- [RECORD EXCERPTS]:
****

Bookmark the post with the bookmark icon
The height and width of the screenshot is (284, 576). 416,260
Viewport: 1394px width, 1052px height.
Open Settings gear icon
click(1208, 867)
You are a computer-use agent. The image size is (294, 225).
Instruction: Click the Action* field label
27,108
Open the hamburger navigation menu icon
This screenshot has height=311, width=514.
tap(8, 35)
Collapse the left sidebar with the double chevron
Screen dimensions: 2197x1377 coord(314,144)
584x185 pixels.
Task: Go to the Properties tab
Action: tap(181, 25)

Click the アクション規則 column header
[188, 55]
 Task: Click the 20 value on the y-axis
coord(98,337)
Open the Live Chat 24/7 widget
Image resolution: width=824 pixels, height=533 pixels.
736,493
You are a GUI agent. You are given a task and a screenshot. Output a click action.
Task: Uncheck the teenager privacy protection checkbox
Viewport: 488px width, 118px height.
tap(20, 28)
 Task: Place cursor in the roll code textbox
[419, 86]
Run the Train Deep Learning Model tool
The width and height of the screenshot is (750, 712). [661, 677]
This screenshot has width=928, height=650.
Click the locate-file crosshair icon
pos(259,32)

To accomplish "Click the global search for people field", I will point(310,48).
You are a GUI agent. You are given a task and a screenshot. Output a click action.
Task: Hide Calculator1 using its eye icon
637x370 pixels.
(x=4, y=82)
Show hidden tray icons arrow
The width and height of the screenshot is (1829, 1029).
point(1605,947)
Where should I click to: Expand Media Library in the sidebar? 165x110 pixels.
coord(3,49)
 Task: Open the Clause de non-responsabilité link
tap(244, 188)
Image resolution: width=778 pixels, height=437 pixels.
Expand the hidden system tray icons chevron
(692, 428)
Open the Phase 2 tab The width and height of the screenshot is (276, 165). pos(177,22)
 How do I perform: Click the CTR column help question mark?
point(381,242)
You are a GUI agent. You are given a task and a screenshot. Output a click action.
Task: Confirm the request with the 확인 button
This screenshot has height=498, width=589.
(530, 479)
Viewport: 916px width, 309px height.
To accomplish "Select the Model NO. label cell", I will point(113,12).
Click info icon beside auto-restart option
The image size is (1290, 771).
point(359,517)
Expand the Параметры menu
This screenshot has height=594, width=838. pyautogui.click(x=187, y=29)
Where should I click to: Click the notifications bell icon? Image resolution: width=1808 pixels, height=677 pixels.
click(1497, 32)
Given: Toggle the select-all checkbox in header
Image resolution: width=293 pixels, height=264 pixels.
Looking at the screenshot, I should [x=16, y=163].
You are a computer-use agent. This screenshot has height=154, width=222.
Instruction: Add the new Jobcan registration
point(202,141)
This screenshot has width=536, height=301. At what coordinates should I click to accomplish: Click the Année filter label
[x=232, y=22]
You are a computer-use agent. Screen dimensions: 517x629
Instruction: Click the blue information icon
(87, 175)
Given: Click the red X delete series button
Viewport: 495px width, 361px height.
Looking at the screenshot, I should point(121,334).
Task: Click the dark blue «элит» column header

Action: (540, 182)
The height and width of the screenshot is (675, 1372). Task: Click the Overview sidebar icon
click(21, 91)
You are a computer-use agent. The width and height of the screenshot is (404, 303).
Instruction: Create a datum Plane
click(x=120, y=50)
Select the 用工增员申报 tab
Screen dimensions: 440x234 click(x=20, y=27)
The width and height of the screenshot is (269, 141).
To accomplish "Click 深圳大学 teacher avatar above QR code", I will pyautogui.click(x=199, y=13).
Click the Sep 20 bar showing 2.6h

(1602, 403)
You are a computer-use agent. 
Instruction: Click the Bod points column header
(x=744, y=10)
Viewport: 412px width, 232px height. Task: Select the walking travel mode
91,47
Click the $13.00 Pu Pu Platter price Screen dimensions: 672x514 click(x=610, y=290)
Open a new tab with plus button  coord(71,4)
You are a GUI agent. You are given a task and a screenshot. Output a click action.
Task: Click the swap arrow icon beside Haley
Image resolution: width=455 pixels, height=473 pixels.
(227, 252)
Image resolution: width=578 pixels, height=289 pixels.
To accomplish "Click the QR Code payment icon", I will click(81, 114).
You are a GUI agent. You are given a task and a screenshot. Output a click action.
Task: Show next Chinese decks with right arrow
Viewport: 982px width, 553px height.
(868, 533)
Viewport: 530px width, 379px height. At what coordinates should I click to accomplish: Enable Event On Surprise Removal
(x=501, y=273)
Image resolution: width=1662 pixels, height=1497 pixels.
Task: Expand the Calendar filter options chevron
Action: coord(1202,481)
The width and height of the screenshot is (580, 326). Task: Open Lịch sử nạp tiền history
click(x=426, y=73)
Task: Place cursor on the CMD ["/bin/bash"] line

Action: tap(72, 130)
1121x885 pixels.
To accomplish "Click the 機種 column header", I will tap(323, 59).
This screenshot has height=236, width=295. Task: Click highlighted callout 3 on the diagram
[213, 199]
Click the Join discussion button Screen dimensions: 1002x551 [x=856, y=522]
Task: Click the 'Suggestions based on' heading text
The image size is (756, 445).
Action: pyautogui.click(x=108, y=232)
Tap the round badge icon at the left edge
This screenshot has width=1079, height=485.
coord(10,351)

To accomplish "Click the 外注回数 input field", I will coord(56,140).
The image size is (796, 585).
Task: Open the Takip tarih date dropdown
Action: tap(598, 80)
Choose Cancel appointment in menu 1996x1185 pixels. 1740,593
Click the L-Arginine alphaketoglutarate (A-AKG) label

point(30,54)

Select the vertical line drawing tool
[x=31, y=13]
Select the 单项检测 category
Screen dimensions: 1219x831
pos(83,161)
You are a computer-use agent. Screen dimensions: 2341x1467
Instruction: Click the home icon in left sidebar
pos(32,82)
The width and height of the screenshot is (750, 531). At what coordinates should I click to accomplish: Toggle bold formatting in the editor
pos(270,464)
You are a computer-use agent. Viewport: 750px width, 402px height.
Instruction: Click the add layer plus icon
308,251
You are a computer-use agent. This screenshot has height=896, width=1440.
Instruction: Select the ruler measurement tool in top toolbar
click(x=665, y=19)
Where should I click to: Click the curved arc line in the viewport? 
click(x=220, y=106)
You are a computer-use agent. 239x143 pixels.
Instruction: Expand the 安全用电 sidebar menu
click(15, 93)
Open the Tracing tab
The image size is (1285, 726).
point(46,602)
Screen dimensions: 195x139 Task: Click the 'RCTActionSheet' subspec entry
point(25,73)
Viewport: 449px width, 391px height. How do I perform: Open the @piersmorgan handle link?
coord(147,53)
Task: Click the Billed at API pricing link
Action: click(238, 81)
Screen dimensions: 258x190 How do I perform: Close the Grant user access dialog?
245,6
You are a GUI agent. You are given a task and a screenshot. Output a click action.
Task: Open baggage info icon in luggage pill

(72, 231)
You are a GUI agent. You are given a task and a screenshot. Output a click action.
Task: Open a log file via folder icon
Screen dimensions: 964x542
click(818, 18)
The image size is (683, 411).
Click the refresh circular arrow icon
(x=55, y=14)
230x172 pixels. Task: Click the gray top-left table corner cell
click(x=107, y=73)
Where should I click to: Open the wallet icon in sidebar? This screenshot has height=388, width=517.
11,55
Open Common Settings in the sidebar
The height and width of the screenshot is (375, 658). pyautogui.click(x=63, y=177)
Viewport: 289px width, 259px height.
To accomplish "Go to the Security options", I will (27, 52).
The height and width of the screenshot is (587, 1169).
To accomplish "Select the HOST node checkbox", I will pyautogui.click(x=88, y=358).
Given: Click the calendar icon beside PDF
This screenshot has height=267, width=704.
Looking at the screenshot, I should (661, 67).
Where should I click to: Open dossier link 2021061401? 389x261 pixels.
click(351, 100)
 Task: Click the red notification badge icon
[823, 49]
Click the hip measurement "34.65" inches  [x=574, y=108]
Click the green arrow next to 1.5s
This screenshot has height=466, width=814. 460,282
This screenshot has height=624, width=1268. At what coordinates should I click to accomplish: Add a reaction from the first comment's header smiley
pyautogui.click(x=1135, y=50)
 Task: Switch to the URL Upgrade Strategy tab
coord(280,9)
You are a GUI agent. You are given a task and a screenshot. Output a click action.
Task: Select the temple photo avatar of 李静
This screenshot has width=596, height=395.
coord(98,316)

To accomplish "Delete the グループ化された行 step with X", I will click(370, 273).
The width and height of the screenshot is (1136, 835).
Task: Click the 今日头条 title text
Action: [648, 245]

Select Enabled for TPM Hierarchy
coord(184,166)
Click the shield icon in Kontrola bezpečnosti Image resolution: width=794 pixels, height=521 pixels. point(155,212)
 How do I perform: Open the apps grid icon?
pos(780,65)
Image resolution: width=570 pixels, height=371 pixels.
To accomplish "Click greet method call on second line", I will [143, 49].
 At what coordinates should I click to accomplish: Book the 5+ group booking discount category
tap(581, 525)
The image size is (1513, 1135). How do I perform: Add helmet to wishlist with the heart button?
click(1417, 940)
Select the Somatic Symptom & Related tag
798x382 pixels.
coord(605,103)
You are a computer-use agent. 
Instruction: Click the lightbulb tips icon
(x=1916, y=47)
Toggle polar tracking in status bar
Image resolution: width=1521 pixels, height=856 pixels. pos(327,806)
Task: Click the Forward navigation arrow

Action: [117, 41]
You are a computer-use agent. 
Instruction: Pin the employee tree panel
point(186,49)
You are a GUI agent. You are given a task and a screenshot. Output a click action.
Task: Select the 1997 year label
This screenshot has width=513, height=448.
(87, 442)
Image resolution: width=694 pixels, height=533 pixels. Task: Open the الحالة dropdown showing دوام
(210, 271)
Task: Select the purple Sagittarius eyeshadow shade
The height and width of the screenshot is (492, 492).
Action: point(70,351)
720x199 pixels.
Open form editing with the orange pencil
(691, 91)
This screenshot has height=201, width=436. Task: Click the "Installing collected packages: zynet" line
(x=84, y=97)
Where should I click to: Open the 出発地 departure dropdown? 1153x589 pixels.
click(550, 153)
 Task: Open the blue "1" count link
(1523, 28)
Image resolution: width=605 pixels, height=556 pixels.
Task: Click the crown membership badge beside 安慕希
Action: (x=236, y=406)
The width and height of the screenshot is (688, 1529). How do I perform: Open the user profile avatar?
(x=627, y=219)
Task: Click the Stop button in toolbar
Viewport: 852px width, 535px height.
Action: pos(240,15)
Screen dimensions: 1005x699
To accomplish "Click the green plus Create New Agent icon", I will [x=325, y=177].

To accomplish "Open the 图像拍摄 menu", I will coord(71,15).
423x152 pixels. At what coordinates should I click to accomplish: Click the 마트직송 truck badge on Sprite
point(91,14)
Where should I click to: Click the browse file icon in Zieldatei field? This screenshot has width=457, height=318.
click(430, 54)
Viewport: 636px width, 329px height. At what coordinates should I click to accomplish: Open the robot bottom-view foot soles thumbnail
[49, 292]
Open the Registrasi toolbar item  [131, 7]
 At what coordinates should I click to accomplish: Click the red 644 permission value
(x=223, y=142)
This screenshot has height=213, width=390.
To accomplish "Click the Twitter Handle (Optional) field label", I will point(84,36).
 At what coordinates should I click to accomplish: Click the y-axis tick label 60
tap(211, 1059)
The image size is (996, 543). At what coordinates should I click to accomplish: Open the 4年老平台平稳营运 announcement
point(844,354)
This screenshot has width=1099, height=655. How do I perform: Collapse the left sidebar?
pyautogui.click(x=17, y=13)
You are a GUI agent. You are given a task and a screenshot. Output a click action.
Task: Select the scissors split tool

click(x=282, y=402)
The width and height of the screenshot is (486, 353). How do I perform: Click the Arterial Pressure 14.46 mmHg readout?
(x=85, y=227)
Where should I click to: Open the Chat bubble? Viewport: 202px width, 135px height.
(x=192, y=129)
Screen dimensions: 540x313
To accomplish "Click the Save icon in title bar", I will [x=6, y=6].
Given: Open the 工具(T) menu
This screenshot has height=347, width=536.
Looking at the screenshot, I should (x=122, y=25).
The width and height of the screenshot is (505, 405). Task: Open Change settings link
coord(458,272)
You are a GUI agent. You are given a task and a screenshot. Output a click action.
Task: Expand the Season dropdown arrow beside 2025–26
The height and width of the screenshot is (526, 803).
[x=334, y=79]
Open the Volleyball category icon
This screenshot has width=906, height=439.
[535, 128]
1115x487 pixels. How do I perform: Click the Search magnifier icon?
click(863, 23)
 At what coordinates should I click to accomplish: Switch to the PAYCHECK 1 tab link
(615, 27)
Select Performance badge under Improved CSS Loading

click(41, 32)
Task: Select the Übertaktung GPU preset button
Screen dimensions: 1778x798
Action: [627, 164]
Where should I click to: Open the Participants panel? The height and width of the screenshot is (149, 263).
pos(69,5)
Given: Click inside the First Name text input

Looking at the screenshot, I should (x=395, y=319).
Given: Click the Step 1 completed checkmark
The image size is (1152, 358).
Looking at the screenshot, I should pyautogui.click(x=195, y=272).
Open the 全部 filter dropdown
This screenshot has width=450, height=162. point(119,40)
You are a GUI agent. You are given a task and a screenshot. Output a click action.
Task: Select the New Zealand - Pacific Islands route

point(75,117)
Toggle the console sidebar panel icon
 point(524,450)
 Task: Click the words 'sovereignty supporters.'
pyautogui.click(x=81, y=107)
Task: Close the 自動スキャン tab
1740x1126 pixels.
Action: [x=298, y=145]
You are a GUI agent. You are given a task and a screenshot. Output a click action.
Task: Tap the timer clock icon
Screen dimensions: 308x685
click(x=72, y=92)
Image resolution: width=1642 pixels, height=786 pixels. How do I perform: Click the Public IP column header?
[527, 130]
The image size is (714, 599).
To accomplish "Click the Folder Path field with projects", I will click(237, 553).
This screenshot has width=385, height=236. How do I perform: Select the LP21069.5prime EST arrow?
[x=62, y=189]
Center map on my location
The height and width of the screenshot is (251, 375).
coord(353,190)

****

- [EXERCISE DETAILS]: Copy the stretch from the line containing "This screenshot has width=385, height=236." through the end of the records, switching "arrow" to "pointer" and leaving everything else the same.

- [EXERCISE RESPONSE]:
This screenshot has width=385, height=236. How do I perform: Select the LP21069.5prime EST pointer?
[x=62, y=189]
Center map on my location
The height and width of the screenshot is (251, 375).
coord(353,190)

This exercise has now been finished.